WHAT THIS TASK INVOLVES :: The answer should reproduce the listing below character for character.
BEGIN DATA
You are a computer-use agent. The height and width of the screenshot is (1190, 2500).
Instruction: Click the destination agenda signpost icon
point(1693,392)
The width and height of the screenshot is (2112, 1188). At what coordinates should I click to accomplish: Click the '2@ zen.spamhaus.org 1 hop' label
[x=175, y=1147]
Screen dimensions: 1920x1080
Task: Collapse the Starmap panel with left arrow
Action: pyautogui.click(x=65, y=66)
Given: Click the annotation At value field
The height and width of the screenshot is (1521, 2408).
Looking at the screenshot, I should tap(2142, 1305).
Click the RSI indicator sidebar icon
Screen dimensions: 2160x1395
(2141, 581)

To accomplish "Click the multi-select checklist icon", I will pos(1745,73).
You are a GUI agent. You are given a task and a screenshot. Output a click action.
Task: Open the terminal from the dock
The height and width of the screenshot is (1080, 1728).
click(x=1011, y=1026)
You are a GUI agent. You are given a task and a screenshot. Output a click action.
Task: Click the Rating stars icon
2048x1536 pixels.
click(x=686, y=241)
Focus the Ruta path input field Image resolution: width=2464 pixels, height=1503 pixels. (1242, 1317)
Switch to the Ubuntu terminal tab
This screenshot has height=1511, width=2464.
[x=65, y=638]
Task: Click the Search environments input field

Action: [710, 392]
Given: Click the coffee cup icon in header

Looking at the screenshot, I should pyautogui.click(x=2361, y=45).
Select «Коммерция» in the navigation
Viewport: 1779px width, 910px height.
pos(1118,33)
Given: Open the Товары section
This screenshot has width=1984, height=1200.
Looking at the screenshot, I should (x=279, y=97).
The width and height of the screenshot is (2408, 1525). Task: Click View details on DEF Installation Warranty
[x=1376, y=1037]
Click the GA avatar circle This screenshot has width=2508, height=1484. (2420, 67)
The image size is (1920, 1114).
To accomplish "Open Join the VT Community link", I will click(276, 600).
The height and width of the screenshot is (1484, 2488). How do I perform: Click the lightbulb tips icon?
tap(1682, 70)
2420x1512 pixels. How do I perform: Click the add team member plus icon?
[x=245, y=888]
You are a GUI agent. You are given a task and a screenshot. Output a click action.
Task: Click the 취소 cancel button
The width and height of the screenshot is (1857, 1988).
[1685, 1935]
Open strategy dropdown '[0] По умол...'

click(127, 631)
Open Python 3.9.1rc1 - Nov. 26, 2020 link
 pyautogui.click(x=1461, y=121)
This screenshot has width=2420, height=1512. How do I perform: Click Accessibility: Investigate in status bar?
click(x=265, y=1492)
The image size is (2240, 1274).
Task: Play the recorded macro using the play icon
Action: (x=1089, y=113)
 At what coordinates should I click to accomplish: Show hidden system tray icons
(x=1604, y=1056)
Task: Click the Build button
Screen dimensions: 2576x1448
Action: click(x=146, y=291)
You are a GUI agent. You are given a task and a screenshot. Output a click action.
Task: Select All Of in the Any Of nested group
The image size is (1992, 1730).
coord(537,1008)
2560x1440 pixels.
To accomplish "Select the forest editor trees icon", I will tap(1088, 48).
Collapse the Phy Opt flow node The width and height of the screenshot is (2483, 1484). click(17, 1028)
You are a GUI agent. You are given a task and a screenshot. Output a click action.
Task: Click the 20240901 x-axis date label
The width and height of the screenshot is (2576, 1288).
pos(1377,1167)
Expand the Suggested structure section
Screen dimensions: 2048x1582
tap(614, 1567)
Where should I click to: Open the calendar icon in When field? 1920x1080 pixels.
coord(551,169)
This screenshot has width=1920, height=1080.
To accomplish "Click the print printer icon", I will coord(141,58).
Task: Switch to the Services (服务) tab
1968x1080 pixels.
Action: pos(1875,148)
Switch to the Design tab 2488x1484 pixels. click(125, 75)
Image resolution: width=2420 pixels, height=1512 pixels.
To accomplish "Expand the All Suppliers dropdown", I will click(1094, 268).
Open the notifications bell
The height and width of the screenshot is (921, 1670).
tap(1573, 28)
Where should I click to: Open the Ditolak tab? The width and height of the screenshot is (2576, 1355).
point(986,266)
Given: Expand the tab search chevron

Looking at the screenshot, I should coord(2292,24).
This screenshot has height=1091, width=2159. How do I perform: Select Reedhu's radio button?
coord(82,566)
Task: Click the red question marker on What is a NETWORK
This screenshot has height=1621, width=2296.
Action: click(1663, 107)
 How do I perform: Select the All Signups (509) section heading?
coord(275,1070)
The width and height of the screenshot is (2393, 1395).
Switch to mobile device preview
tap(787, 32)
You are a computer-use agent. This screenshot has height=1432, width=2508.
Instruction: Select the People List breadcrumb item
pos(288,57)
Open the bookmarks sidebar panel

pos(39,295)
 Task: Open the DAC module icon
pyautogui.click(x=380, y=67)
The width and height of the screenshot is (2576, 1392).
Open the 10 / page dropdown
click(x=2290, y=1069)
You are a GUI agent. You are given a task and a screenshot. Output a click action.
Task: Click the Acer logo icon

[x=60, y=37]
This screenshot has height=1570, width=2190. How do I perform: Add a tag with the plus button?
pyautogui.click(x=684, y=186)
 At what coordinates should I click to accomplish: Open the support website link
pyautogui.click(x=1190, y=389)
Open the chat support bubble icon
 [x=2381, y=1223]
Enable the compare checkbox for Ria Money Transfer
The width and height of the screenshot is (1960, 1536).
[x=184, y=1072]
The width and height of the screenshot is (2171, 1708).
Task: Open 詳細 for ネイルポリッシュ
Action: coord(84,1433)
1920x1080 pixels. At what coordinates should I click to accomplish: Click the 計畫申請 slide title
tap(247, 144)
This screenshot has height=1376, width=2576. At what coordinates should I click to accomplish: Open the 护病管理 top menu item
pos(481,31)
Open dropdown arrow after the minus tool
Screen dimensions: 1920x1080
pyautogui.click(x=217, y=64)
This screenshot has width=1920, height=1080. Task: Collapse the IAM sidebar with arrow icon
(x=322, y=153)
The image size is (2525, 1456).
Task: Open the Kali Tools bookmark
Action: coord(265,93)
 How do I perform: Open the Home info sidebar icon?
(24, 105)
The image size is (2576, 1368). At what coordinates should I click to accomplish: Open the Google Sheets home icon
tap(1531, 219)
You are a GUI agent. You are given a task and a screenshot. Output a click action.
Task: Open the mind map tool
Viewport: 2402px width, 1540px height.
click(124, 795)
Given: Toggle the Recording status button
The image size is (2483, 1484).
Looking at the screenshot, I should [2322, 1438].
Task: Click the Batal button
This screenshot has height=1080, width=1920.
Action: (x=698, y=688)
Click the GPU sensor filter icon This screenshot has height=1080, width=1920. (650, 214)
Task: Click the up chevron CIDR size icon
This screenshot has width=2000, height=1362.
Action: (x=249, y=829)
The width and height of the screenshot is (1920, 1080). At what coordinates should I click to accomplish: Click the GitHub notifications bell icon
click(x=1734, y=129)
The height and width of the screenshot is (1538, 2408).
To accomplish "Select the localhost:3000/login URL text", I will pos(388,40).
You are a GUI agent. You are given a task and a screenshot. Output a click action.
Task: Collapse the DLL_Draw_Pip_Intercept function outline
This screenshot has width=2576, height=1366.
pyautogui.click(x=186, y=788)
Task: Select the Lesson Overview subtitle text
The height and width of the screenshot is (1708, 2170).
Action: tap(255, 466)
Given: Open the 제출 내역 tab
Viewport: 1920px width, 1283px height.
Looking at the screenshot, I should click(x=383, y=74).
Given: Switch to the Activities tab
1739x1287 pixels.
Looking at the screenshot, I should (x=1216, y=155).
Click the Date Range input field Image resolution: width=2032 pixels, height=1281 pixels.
END DATA
SOLUTION BELOW ::
You are a computer-use agent. The height and width of the screenshot is (1190, 2500).
Instruction: Click the destination agenda signpost icon
point(1693,392)
The width and height of the screenshot is (2112, 1188). At what coordinates should I click to accomplish: Click the '2@ zen.spamhaus.org 1 hop' label
[x=175, y=1147]
Screen dimensions: 1920x1080
Task: Collapse the Starmap panel with left arrow
Action: pyautogui.click(x=65, y=66)
Given: Click the annotation At value field
The height and width of the screenshot is (1521, 2408).
Looking at the screenshot, I should tap(2142, 1305).
Click the RSI indicator sidebar icon
Screen dimensions: 2160x1395
(2141, 581)

To accomplish "Click the multi-select checklist icon", I will pos(1745,73).
You are a GUI agent. You are given a task and a screenshot. Output a click action.
Task: Open the terminal from the dock
The height and width of the screenshot is (1080, 1728).
click(x=1011, y=1026)
You are a GUI agent. You are given a task and a screenshot. Output a click action.
Task: Click the Rating stars icon
2048x1536 pixels.
click(x=686, y=241)
Focus the Ruta path input field Image resolution: width=2464 pixels, height=1503 pixels. (1242, 1317)
Switch to the Ubuntu terminal tab
This screenshot has height=1511, width=2464.
[x=65, y=638]
Task: Click the Search environments input field

Action: [710, 392]
Given: Click the coffee cup icon in header

Looking at the screenshot, I should pyautogui.click(x=2361, y=45).
Select «Коммерция» in the navigation
Viewport: 1779px width, 910px height.
pos(1118,33)
Given: Open the Товары section
This screenshot has width=1984, height=1200.
Looking at the screenshot, I should (x=279, y=97).
The width and height of the screenshot is (2408, 1525). Task: Click View details on DEF Installation Warranty
[x=1376, y=1037]
Click the GA avatar circle This screenshot has width=2508, height=1484. (2420, 67)
The image size is (1920, 1114).
To accomplish "Open Join the VT Community link", I will click(276, 600).
The height and width of the screenshot is (1484, 2488). How do I perform: Click the lightbulb tips icon?
tap(1682, 70)
2420x1512 pixels. How do I perform: Click the add team member plus icon?
[x=245, y=888]
You are a GUI agent. You are given a task and a screenshot. Output a click action.
Task: Click the 취소 cancel button
The width and height of the screenshot is (1857, 1988).
[1685, 1935]
Open strategy dropdown '[0] По умол...'

click(127, 631)
Open Python 3.9.1rc1 - Nov. 26, 2020 link
 pyautogui.click(x=1461, y=121)
This screenshot has width=2420, height=1512. How do I perform: Click Accessibility: Investigate in status bar?
click(x=265, y=1492)
The image size is (2240, 1274).
Task: Play the recorded macro using the play icon
Action: (x=1089, y=113)
 At what coordinates should I click to accomplish: Show hidden system tray icons
(x=1604, y=1056)
Task: Click the Build button
Screen dimensions: 2576x1448
Action: click(x=146, y=291)
You are a GUI agent. You are given a task and a screenshot. Output a click action.
Task: Select All Of in the Any Of nested group
The image size is (1992, 1730).
coord(537,1008)
2560x1440 pixels.
To accomplish "Select the forest editor trees icon", I will tap(1088, 48).
Collapse the Phy Opt flow node The width and height of the screenshot is (2483, 1484). click(17, 1028)
You are a GUI agent. You are given a task and a screenshot. Output a click action.
Task: Click the 20240901 x-axis date label
The width and height of the screenshot is (2576, 1288).
pos(1377,1167)
Expand the Suggested structure section
Screen dimensions: 2048x1582
tap(614, 1567)
Where should I click to: Open the calendar icon in When field? 1920x1080 pixels.
coord(551,169)
This screenshot has width=1920, height=1080.
To accomplish "Click the print printer icon", I will coord(141,58).
Task: Switch to the Services (服务) tab
1968x1080 pixels.
Action: pos(1875,148)
Switch to the Design tab 2488x1484 pixels. click(125, 75)
Image resolution: width=2420 pixels, height=1512 pixels.
To accomplish "Expand the All Suppliers dropdown", I will click(1094, 268).
Open the notifications bell
The height and width of the screenshot is (921, 1670).
tap(1573, 28)
Where should I click to: Open the Ditolak tab? The width and height of the screenshot is (2576, 1355).
point(986,266)
Given: Expand the tab search chevron

Looking at the screenshot, I should coord(2292,24).
This screenshot has height=1091, width=2159. How do I perform: Select Reedhu's radio button?
coord(82,566)
Task: Click the red question marker on What is a NETWORK
This screenshot has height=1621, width=2296.
Action: click(1663, 107)
 How do I perform: Select the All Signups (509) section heading?
coord(275,1070)
The width and height of the screenshot is (2393, 1395).
Switch to mobile device preview
tap(787, 32)
You are a computer-use agent. This screenshot has height=1432, width=2508.
Instruction: Select the People List breadcrumb item
pos(288,57)
Open the bookmarks sidebar panel

pos(39,295)
 Task: Open the DAC module icon
pyautogui.click(x=380, y=67)
The width and height of the screenshot is (2576, 1392).
Open the 10 / page dropdown
click(x=2290, y=1069)
You are a GUI agent. You are given a task and a screenshot. Output a click action.
Task: Click the Acer logo icon

[x=60, y=37]
This screenshot has height=1570, width=2190. How do I perform: Add a tag with the plus button?
pyautogui.click(x=684, y=186)
 At what coordinates should I click to accomplish: Open the support website link
pyautogui.click(x=1190, y=389)
Open the chat support bubble icon
 [x=2381, y=1223]
Enable the compare checkbox for Ria Money Transfer
The width and height of the screenshot is (1960, 1536).
[x=184, y=1072]
The width and height of the screenshot is (2171, 1708).
Task: Open 詳細 for ネイルポリッシュ
Action: coord(84,1433)
1920x1080 pixels. At what coordinates should I click to accomplish: Click the 計畫申請 slide title
tap(247, 144)
This screenshot has height=1376, width=2576. At what coordinates should I click to accomplish: Open the 护病管理 top menu item
pos(481,31)
Open dropdown arrow after the minus tool
Screen dimensions: 1920x1080
pyautogui.click(x=217, y=64)
This screenshot has width=1920, height=1080. Task: Collapse the IAM sidebar with arrow icon
(x=322, y=153)
The image size is (2525, 1456).
Task: Open the Kali Tools bookmark
Action: coord(265,93)
 How do I perform: Open the Home info sidebar icon?
(24, 105)
The image size is (2576, 1368). At what coordinates should I click to accomplish: Open the Google Sheets home icon
tap(1531, 219)
You are a GUI agent. You are given a task and a screenshot. Output a click action.
Task: Open the mind map tool
Viewport: 2402px width, 1540px height.
click(124, 795)
Given: Toggle the Recording status button
The image size is (2483, 1484).
Looking at the screenshot, I should [2322, 1438].
Task: Click the Batal button
This screenshot has height=1080, width=1920.
Action: (x=698, y=688)
Click the GPU sensor filter icon This screenshot has height=1080, width=1920. (650, 214)
Task: Click the up chevron CIDR size icon
This screenshot has width=2000, height=1362.
Action: (x=249, y=829)
The width and height of the screenshot is (1920, 1080). At what coordinates should I click to accomplish: Click the GitHub notifications bell icon
click(x=1734, y=129)
The height and width of the screenshot is (1538, 2408).
To accomplish "Select the localhost:3000/login URL text", I will pos(388,40).
You are a GUI agent. You are given a task and a screenshot. Output a click action.
Task: Collapse the DLL_Draw_Pip_Intercept function outline
This screenshot has width=2576, height=1366.
pyautogui.click(x=186, y=788)
Task: Select the Lesson Overview subtitle text
The height and width of the screenshot is (1708, 2170).
Action: tap(255, 466)
Given: Open the 제출 내역 tab
Viewport: 1920px width, 1283px height.
Looking at the screenshot, I should click(x=383, y=74).
Given: Switch to the Activities tab
1739x1287 pixels.
Looking at the screenshot, I should (x=1216, y=155).
Click the Date Range input field Image resolution: width=2032 pixels, height=1281 pixels.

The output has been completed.